Overleving bij longuitzaaiing het grootste
De gemiddelde leeftijd was bij diagnose van de uitzaaiing 70 jaar en 61 procent was man. Bij 33 procent werden er uitzaaiingen in meerdere organen gevonden. De gemiddelde overleving van alle patiënten met een uitzaaiing was 22,5 maanden vanaf diagnose van de uitzaaiing. De driejaarsoverleving van patiënten met een longuitzaaiing was het grootst: 61,5%. Bij leveruitzaaiingen was drie jaar na diagnose nog 50 procent in leven. Met 18 procent is de driejaarsoverleving van patiënten met uitzaaiingen in het buikvlies aanzienlijk lager.
Toename in behandeling
De onderzoekers zagen dat darmkankerpatiënten met metachrone metastasen vaker behandeld worden. De meest recente studie in Nederland is gepubliceerd in 2015, en volgde patiënten tussen 2002 en 2003. Destijds werd 15 procent van alle patiënten met leveruitzaaiingen lokaal behandeld, en 19 procent van de patiëntgroep die alleen een uitzaaiing in de lever had.
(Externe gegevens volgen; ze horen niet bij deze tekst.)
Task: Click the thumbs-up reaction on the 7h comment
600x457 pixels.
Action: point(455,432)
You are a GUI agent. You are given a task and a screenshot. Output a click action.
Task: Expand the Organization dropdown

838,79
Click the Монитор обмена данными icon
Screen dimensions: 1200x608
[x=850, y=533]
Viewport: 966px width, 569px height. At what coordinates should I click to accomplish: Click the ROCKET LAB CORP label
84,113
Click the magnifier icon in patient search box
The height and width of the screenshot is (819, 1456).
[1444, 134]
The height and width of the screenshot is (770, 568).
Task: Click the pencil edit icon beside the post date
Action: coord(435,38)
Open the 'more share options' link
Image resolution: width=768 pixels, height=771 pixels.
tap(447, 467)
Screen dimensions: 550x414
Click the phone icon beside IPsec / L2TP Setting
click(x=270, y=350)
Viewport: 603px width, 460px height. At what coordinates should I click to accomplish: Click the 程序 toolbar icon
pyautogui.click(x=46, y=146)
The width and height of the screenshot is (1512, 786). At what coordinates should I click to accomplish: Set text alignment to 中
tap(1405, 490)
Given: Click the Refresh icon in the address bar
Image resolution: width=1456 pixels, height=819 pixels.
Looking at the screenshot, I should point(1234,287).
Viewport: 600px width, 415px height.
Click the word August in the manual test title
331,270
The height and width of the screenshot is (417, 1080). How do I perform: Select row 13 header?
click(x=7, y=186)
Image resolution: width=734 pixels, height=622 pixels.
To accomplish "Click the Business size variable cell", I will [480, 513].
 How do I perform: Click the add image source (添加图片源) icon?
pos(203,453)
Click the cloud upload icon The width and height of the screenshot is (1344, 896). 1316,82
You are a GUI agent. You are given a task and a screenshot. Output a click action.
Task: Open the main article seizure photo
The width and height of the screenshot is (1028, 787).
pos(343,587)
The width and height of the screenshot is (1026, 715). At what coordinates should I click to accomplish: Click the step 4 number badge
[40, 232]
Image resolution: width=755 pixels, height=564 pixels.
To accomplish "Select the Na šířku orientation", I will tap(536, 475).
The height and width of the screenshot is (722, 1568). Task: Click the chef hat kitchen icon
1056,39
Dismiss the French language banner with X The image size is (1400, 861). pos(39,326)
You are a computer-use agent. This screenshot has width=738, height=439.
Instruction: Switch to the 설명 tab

In deze studie liggen die percentages aanzienlijk hoger: respectievelijk 49 en 69 procent. Ook bij uitzaaiingen in de longen is een forse toename van lokale behandelingen te zien (van 7 naar 37 procent), en bij uitzaaiingen in het buikvlies is het aandeel patiënten dat behandeld wordt toegenomen van 11 naar 29 procent. De studie uit 2015 is gebaseerd op regionale data, en mogelijk niet representatief voor de hele Nederlandse populatie. De onderzoekers noemen verschillende redenen voor de toename in lokale behandelingen. Nieuwe technieken in radiotherapie maken het vaker mogelijk bestraling toe te passen bij uitzaaiingen in de longen. De combinatie van chirurgie met HIPEC maakt de behandeling van buikvliesuitzaaiingen weer vaker mogelijk. Daarnaast benoemen de onderzoekers het verband tussen centralisatie van darmkankerzorg en de hogere frequentie van behandelingen.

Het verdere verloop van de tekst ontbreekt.